Input material START

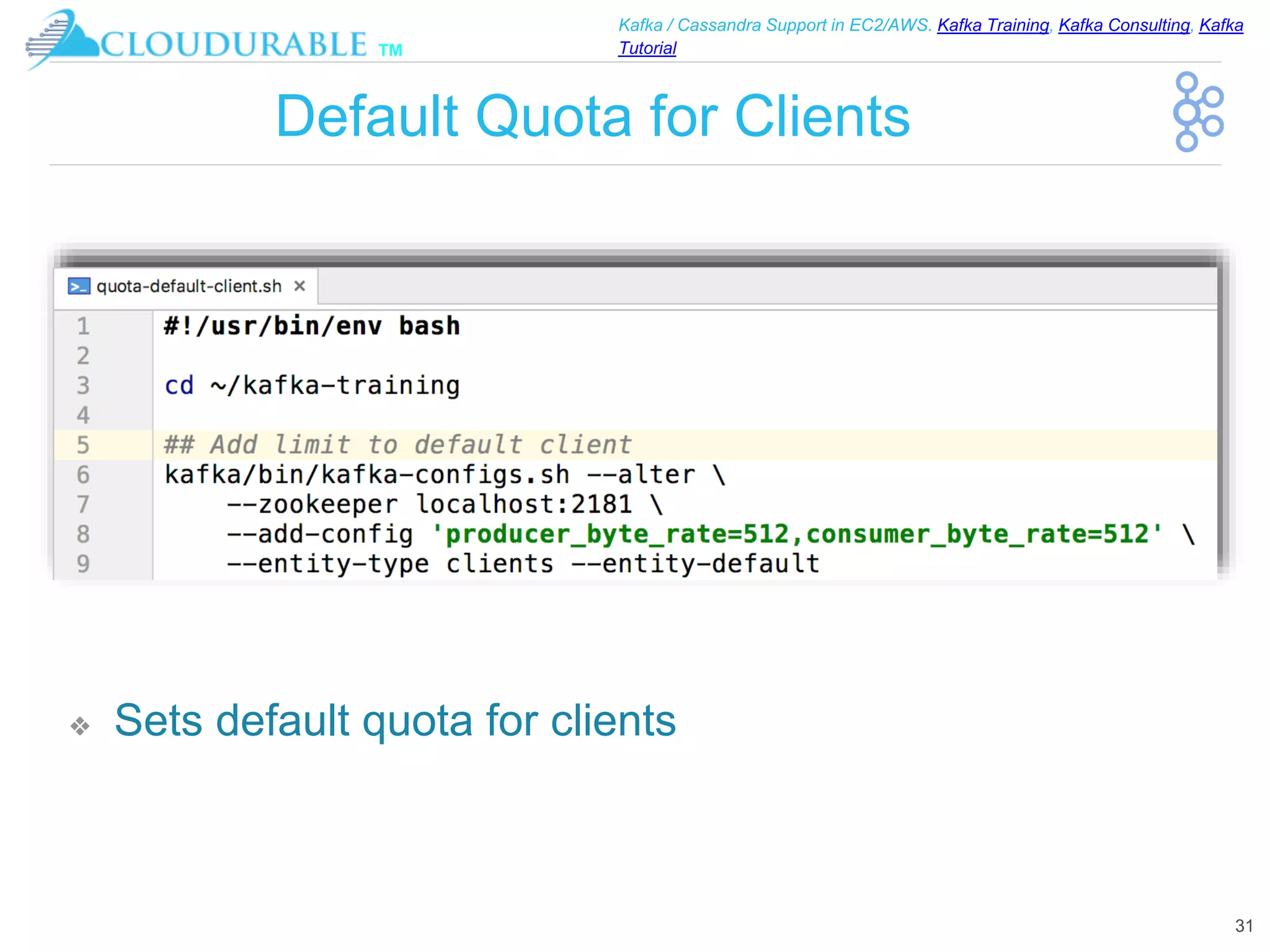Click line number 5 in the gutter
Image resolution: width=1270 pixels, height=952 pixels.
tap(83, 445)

Input material END
Input material START

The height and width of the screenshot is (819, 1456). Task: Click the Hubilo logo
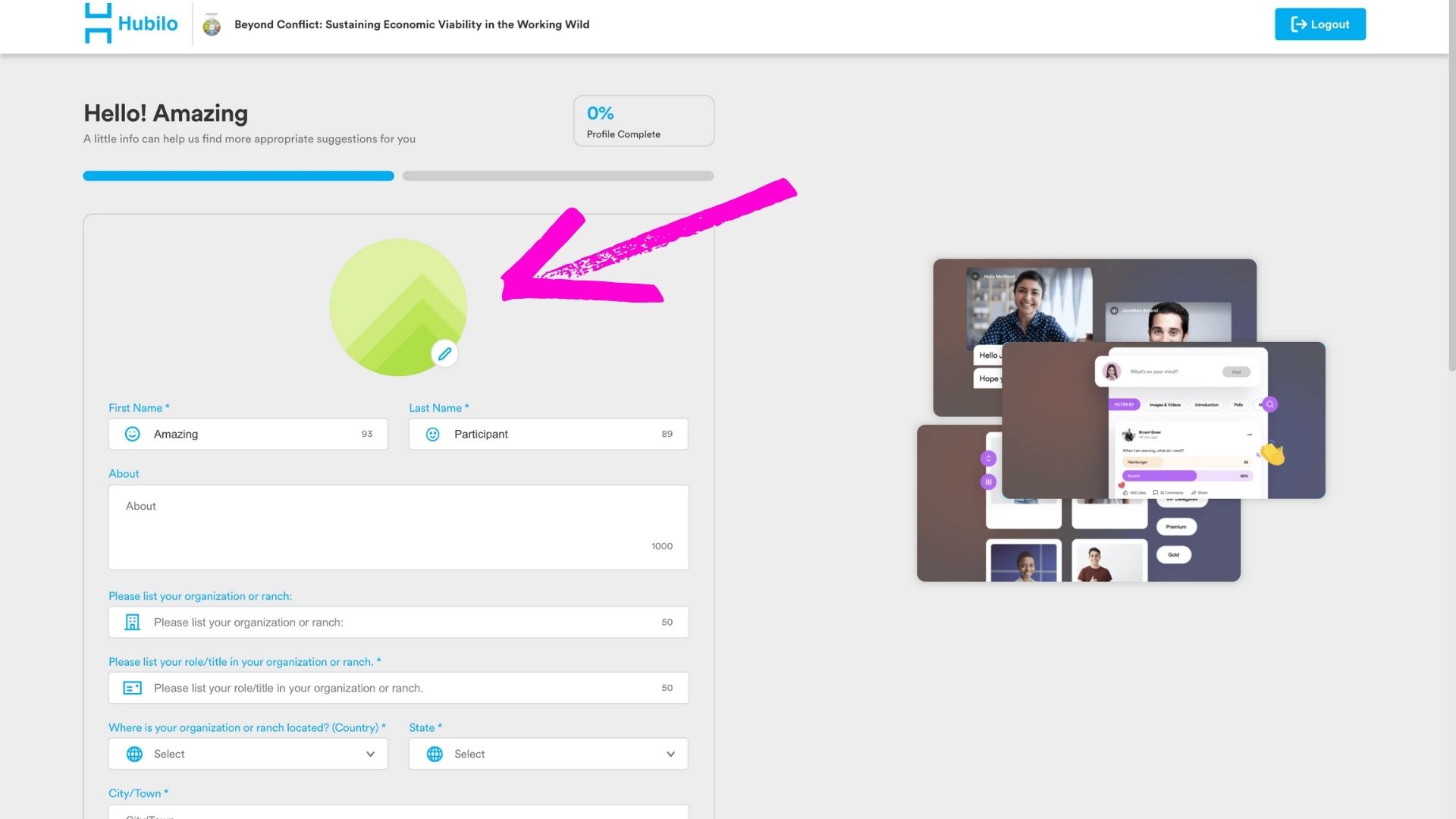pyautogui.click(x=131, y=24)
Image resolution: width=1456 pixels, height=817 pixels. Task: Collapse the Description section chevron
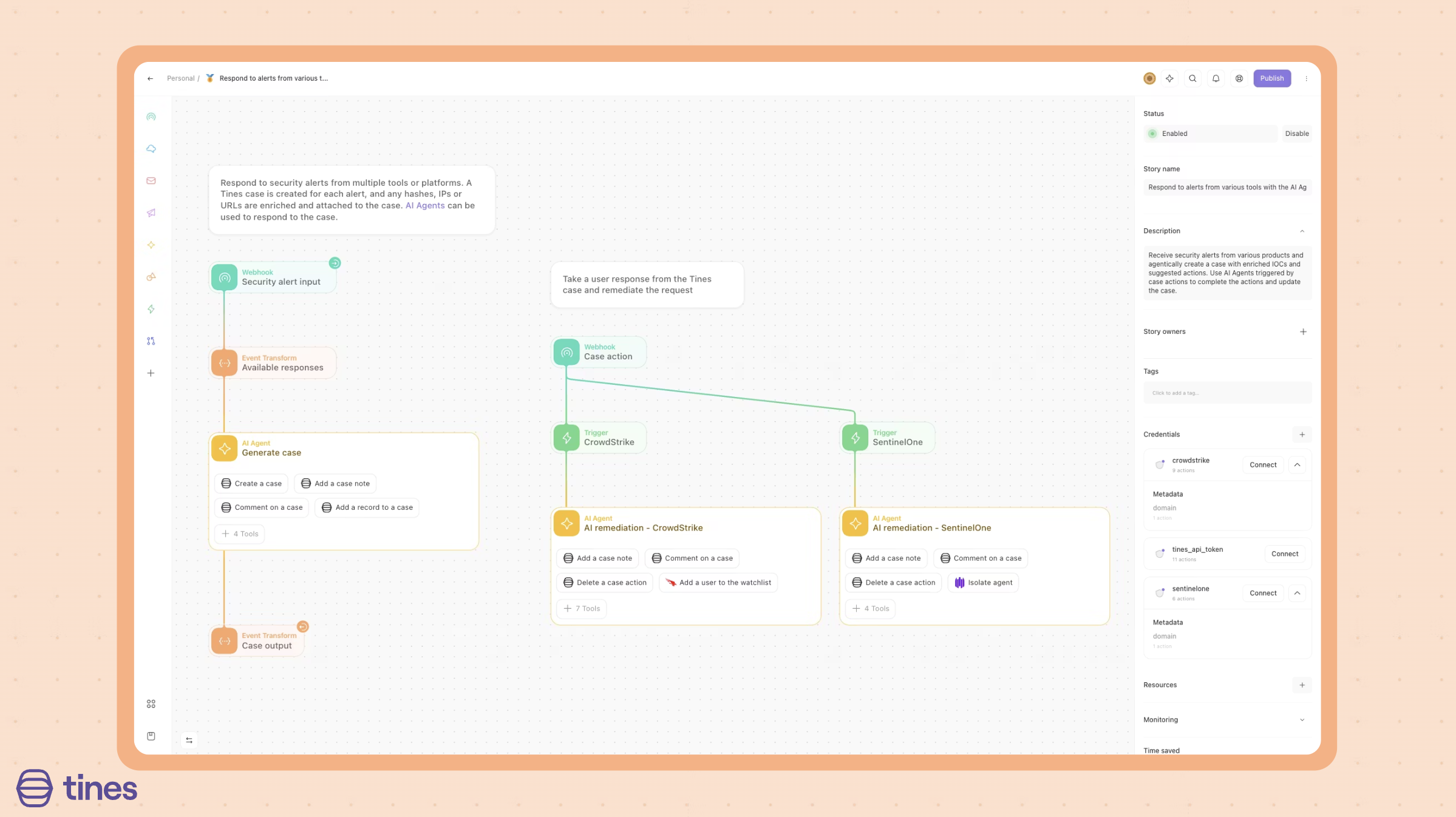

Input material END

■ Exercise prompt
Look above for the line holding "The height and" and output everything from it down to the line holding "Image resolution: width=1456", both ends included, exactly and without images.

■ Solution for this task
The height and width of the screenshot is (819, 1456). Task: Click the Hubilo logo
pyautogui.click(x=131, y=24)
Image resolution: width=1456 pixels, height=817 pixels. Task: Collapse the Description section chevron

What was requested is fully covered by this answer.